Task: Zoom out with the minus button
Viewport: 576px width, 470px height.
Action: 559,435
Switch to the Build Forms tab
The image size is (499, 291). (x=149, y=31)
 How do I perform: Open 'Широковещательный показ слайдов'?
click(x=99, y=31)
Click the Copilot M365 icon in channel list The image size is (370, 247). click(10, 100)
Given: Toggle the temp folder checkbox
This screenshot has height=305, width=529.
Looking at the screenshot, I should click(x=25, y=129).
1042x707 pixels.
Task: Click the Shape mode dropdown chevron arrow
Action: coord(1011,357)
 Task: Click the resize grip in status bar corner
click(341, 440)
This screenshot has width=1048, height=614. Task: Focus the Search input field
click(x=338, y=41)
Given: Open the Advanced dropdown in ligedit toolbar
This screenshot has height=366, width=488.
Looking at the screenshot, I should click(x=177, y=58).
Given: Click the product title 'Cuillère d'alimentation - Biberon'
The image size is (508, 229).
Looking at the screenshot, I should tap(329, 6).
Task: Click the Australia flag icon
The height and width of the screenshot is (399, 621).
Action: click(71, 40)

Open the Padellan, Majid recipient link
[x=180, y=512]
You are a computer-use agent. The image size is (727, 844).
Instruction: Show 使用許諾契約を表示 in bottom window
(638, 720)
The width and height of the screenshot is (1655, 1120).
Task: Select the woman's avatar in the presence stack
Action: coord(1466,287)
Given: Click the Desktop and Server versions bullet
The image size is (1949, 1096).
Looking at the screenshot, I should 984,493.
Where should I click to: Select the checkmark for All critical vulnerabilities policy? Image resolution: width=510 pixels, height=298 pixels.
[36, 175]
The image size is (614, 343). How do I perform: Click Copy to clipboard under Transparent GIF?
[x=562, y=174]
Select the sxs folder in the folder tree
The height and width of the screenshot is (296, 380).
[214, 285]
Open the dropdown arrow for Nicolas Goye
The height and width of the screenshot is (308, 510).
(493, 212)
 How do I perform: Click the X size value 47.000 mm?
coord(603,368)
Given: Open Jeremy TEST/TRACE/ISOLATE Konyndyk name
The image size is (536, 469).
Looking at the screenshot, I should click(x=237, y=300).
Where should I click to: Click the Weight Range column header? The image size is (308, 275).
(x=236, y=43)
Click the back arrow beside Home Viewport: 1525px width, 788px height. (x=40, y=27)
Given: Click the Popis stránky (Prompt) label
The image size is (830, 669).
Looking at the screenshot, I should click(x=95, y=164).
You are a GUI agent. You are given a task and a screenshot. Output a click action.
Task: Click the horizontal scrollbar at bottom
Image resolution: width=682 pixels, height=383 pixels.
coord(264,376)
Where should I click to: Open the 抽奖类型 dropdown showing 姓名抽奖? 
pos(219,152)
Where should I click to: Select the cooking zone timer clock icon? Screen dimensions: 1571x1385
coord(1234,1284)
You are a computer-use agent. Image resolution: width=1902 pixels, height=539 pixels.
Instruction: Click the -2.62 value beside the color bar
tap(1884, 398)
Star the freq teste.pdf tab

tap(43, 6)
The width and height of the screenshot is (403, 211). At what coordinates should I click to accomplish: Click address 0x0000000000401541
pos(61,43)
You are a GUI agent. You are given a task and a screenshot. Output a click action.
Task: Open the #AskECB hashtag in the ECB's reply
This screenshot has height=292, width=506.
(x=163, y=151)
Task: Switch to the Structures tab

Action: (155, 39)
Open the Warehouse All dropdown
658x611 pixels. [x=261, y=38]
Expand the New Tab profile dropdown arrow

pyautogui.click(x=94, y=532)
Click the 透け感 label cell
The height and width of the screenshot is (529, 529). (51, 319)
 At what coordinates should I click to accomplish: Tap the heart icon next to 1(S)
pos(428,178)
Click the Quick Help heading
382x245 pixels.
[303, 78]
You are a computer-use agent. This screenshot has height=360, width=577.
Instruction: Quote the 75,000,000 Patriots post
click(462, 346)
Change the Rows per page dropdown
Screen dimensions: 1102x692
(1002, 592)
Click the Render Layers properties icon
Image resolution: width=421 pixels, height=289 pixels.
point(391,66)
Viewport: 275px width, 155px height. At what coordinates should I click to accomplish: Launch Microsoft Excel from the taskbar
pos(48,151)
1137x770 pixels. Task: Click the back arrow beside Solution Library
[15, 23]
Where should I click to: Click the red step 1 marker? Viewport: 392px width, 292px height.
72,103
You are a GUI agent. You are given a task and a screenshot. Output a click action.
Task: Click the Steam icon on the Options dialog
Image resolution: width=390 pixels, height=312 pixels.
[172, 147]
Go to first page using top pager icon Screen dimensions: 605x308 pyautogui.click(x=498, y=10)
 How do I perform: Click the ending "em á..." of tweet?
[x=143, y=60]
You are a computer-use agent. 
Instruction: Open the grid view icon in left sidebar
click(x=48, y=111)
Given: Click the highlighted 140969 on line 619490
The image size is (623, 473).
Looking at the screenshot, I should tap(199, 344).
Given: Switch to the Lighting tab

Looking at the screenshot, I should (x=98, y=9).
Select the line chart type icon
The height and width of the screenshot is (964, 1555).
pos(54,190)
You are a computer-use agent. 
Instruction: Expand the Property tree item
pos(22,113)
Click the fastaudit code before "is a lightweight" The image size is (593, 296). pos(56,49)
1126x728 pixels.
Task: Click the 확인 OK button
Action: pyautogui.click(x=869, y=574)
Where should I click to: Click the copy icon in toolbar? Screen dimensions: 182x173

* Required work
Reproduce all of the material above word for word, keeping every line in its original order.

* Problem solution
Task: Zoom out with the minus button
Viewport: 576px width, 470px height.
Action: 559,435
Switch to the Build Forms tab
The image size is (499, 291). (x=149, y=31)
 How do I perform: Open 'Широковещательный показ слайдов'?
click(x=99, y=31)
Click the Copilot M365 icon in channel list The image size is (370, 247). click(10, 100)
Given: Toggle the temp folder checkbox
This screenshot has height=305, width=529.
Looking at the screenshot, I should click(x=25, y=129).
1042x707 pixels.
Task: Click the Shape mode dropdown chevron arrow
Action: coord(1011,357)
 Task: Click the resize grip in status bar corner
click(341, 440)
This screenshot has width=1048, height=614. Task: Focus the Search input field
click(x=338, y=41)
Given: Open the Advanced dropdown in ligedit toolbar
This screenshot has height=366, width=488.
Looking at the screenshot, I should click(x=177, y=58).
Given: Click the product title 'Cuillère d'alimentation - Biberon'
The image size is (508, 229).
Looking at the screenshot, I should tap(329, 6).
Task: Click the Australia flag icon
The height and width of the screenshot is (399, 621).
Action: click(71, 40)

Open the Padellan, Majid recipient link
[x=180, y=512]
You are a computer-use agent. The image size is (727, 844).
Instruction: Show 使用許諾契約を表示 in bottom window
(638, 720)
The width and height of the screenshot is (1655, 1120).
Task: Select the woman's avatar in the presence stack
Action: coord(1466,287)
Given: Click the Desktop and Server versions bullet
The image size is (1949, 1096).
Looking at the screenshot, I should 984,493.
Where should I click to: Select the checkmark for All critical vulnerabilities policy? Image resolution: width=510 pixels, height=298 pixels.
[36, 175]
The image size is (614, 343). How do I perform: Click Copy to clipboard under Transparent GIF?
[x=562, y=174]
Select the sxs folder in the folder tree
The height and width of the screenshot is (296, 380).
[214, 285]
Open the dropdown arrow for Nicolas Goye
The height and width of the screenshot is (308, 510).
(493, 212)
 How do I perform: Click the X size value 47.000 mm?
coord(603,368)
Given: Open Jeremy TEST/TRACE/ISOLATE Konyndyk name
The image size is (536, 469).
Looking at the screenshot, I should click(x=237, y=300).
Where should I click to: Click the Weight Range column header? The image size is (308, 275).
(x=236, y=43)
Click the back arrow beside Home Viewport: 1525px width, 788px height. (x=40, y=27)
Given: Click the Popis stránky (Prompt) label
The image size is (830, 669).
Looking at the screenshot, I should click(x=95, y=164).
You are a GUI agent. You are given a task and a screenshot. Output a click action.
Task: Click the horizontal scrollbar at bottom
Image resolution: width=682 pixels, height=383 pixels.
coord(264,376)
Where should I click to: Open the 抽奖类型 dropdown showing 姓名抽奖? 
pos(219,152)
Where should I click to: Select the cooking zone timer clock icon? Screen dimensions: 1571x1385
coord(1234,1284)
You are a computer-use agent. Image resolution: width=1902 pixels, height=539 pixels.
Instruction: Click the -2.62 value beside the color bar
tap(1884, 398)
Star the freq teste.pdf tab

tap(43, 6)
The width and height of the screenshot is (403, 211). At what coordinates should I click to accomplish: Click address 0x0000000000401541
pos(61,43)
You are a GUI agent. You are given a task and a screenshot. Output a click action.
Task: Open the #AskECB hashtag in the ECB's reply
This screenshot has height=292, width=506.
(x=163, y=151)
Task: Switch to the Structures tab

Action: (155, 39)
Open the Warehouse All dropdown
658x611 pixels. [x=261, y=38]
Expand the New Tab profile dropdown arrow

pyautogui.click(x=94, y=532)
Click the 透け感 label cell
The height and width of the screenshot is (529, 529). (51, 319)
 At what coordinates should I click to accomplish: Tap the heart icon next to 1(S)
pos(428,178)
Click the Quick Help heading
382x245 pixels.
[303, 78]
You are a computer-use agent. This screenshot has height=360, width=577.
Instruction: Quote the 75,000,000 Patriots post
click(462, 346)
Change the Rows per page dropdown
Screen dimensions: 1102x692
(1002, 592)
Click the Render Layers properties icon
Image resolution: width=421 pixels, height=289 pixels.
point(391,66)
Viewport: 275px width, 155px height. At what coordinates should I click to accomplish: Launch Microsoft Excel from the taskbar
pos(48,151)
1137x770 pixels. Task: Click the back arrow beside Solution Library
[15, 23]
Where should I click to: Click the red step 1 marker? Viewport: 392px width, 292px height.
72,103
You are a GUI agent. You are given a task and a screenshot. Output a click action.
Task: Click the Steam icon on the Options dialog
Image resolution: width=390 pixels, height=312 pixels.
[172, 147]
Go to first page using top pager icon Screen dimensions: 605x308 pyautogui.click(x=498, y=10)
 How do I perform: Click the ending "em á..." of tweet?
[x=143, y=60]
You are a computer-use agent. 
Instruction: Open the grid view icon in left sidebar
click(x=48, y=111)
Given: Click the highlighted 140969 on line 619490
The image size is (623, 473).
Looking at the screenshot, I should tap(199, 344).
Given: Switch to the Lighting tab

Looking at the screenshot, I should (x=98, y=9).
Select the line chart type icon
The height and width of the screenshot is (964, 1555).
pos(54,190)
You are a computer-use agent. 
Instruction: Expand the Property tree item
pos(22,113)
Click the fastaudit code before "is a lightweight" The image size is (593, 296). pos(56,49)
1126x728 pixels.
Task: Click the 확인 OK button
Action: pyautogui.click(x=869, y=574)
Where should I click to: Click the copy icon in toolbar? Screen dimensions: 182x173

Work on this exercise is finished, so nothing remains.